[Entries giving text and item locations]
* START *
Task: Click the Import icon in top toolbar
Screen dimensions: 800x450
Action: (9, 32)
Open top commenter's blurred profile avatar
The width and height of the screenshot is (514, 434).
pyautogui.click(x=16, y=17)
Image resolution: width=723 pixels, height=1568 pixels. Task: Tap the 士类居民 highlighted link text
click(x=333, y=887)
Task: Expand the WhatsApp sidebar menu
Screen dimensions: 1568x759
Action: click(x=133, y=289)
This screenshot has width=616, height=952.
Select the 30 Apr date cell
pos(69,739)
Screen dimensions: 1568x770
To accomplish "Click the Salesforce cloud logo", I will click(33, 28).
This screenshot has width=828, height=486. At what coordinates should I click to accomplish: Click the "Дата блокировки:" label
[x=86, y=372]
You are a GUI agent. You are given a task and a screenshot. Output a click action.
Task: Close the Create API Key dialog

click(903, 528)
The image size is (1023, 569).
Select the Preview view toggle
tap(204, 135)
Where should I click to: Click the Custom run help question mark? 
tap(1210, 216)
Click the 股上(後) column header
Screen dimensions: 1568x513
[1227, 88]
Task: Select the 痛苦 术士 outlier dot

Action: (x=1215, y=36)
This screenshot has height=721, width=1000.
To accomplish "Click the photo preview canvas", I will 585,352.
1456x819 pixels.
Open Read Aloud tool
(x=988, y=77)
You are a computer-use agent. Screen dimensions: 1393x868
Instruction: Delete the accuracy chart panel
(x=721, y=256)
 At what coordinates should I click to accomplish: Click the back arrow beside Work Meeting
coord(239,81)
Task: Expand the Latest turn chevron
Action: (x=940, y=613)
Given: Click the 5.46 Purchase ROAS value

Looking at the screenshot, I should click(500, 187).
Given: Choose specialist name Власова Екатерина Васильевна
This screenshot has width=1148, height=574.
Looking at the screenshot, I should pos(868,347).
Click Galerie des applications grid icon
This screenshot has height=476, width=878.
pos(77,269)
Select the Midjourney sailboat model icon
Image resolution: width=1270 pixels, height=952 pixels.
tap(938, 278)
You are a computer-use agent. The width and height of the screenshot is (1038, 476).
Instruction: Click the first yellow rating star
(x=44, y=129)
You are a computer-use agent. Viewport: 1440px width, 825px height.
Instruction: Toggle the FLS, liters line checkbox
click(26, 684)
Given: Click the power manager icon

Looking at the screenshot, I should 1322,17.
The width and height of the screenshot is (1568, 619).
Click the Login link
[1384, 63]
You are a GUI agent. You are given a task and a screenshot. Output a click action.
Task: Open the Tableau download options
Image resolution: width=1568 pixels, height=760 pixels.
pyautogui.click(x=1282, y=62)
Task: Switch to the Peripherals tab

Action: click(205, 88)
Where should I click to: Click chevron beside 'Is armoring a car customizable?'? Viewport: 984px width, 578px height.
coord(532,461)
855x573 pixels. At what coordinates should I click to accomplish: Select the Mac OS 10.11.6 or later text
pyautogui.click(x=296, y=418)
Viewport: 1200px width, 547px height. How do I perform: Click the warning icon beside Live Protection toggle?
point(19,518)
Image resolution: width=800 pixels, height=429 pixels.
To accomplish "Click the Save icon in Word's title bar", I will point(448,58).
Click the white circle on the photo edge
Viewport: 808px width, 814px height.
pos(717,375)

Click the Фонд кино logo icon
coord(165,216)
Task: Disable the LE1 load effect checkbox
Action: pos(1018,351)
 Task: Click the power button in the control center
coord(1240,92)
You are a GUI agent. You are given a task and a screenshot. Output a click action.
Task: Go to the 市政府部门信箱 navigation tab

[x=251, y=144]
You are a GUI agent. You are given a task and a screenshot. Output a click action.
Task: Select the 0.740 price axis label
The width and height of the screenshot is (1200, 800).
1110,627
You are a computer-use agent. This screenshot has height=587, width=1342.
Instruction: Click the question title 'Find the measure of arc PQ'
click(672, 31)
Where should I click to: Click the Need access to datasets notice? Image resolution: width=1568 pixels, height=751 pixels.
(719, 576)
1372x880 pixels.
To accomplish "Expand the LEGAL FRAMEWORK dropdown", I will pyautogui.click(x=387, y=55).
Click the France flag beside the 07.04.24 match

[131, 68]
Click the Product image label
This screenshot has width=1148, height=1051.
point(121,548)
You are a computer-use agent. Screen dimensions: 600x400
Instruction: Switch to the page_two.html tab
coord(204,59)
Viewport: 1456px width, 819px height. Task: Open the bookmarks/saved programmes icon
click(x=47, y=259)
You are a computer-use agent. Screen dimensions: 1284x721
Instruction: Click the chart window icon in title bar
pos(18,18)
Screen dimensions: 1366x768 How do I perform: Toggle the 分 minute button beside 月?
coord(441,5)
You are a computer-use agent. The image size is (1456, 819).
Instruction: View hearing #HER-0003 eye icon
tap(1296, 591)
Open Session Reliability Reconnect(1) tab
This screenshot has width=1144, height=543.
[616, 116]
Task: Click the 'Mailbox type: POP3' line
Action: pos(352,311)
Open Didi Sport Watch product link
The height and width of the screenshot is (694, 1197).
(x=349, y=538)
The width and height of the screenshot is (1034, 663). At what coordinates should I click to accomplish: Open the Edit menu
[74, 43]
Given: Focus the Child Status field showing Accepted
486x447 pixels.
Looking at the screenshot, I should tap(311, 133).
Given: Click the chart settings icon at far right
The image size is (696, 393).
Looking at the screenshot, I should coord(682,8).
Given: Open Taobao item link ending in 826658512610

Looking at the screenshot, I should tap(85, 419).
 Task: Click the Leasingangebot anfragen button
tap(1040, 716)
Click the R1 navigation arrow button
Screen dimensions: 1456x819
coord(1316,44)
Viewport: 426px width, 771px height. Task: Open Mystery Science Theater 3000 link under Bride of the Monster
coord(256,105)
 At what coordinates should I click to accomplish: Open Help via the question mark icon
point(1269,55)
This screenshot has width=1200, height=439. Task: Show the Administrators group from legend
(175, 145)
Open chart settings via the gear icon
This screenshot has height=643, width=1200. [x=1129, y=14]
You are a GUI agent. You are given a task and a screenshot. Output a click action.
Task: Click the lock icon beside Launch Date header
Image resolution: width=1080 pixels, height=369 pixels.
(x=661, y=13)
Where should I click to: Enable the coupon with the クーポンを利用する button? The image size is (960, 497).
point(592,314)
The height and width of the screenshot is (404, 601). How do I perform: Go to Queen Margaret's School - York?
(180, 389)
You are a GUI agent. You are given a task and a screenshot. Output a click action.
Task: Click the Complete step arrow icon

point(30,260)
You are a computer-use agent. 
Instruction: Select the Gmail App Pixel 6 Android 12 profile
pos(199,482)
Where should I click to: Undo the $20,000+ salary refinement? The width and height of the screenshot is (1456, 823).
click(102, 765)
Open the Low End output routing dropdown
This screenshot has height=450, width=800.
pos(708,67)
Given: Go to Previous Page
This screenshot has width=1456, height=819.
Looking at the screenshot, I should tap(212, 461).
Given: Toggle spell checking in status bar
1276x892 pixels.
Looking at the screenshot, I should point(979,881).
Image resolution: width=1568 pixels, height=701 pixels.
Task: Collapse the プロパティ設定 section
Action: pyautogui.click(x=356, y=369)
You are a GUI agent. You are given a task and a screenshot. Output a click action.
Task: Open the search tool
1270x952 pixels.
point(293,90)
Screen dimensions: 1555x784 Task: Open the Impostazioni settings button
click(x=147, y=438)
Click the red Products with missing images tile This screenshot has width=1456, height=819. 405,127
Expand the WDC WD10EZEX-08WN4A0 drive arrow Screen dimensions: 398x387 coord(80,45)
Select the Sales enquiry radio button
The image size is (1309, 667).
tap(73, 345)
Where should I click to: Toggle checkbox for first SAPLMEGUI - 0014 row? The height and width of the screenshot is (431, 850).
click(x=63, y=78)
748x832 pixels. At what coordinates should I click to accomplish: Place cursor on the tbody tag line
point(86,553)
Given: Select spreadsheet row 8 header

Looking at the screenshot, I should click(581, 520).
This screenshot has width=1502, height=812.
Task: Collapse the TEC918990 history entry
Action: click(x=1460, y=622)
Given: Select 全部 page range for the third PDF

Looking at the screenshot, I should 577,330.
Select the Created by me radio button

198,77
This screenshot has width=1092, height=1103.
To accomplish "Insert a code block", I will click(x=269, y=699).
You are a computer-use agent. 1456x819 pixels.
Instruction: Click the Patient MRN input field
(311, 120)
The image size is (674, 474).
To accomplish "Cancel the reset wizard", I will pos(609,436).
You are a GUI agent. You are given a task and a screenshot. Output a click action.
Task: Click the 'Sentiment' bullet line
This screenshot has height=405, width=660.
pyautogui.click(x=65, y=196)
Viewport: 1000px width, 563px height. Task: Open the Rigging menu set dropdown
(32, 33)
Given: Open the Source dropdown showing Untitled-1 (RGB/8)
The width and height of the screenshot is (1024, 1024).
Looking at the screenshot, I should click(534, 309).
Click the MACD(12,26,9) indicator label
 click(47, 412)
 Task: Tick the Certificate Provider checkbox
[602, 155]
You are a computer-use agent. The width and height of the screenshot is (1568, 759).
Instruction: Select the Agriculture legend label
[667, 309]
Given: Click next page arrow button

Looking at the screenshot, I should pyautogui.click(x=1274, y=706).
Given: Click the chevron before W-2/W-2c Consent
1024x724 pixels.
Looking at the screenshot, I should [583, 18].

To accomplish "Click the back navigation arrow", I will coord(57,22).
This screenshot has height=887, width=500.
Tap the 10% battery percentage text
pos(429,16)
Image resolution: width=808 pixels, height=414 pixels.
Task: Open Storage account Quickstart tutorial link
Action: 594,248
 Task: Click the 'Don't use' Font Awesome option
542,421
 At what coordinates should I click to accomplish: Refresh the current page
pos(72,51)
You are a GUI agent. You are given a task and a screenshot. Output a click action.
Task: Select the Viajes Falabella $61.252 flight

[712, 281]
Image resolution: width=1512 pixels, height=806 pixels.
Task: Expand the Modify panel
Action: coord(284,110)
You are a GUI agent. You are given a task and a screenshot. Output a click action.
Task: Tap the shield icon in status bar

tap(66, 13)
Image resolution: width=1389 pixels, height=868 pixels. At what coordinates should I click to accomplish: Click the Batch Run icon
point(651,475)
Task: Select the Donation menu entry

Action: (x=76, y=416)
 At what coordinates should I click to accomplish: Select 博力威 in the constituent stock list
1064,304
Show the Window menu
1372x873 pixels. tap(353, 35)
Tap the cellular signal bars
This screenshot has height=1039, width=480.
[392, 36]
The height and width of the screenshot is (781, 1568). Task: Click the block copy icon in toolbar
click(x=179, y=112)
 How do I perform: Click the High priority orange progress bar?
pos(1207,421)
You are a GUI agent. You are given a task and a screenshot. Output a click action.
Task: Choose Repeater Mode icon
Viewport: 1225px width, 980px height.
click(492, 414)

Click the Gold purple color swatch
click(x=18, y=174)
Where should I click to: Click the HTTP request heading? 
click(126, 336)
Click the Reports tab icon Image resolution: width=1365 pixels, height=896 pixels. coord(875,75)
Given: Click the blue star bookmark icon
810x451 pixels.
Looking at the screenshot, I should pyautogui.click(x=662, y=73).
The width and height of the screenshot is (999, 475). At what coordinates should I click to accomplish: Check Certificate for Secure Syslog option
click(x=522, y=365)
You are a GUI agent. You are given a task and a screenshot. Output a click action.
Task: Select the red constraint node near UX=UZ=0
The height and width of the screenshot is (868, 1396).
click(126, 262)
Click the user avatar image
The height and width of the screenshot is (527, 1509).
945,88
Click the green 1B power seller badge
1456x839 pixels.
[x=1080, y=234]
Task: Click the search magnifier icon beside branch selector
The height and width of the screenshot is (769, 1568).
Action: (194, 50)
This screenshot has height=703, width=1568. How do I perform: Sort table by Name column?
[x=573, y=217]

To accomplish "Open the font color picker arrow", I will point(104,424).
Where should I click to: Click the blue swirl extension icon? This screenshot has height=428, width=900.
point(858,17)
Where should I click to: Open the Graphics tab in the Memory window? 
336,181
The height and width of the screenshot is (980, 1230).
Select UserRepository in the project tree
* END *
*WHAT TO WORK ON*:
Please rewrite the records that begin at the line containing "This screenshot has width=828, height=486." and end after the line containing "tap(204, 135)", keeping the requests in place and multiplying every coordinate in the answers by 2.55, rounded to whole numbers with halves rounded up.

*WRITTEN SOLUTION*:
This screenshot has width=828, height=486. At what coordinates should I click to accomplish: Click the "Дата блокировки:" label
[x=219, y=949]
You are a GUI agent. You are given a task and a screenshot. Output a click action.
Task: Close the Create API Key dialog

click(2303, 1346)
The image size is (1023, 569).
Select the Preview view toggle
tap(520, 344)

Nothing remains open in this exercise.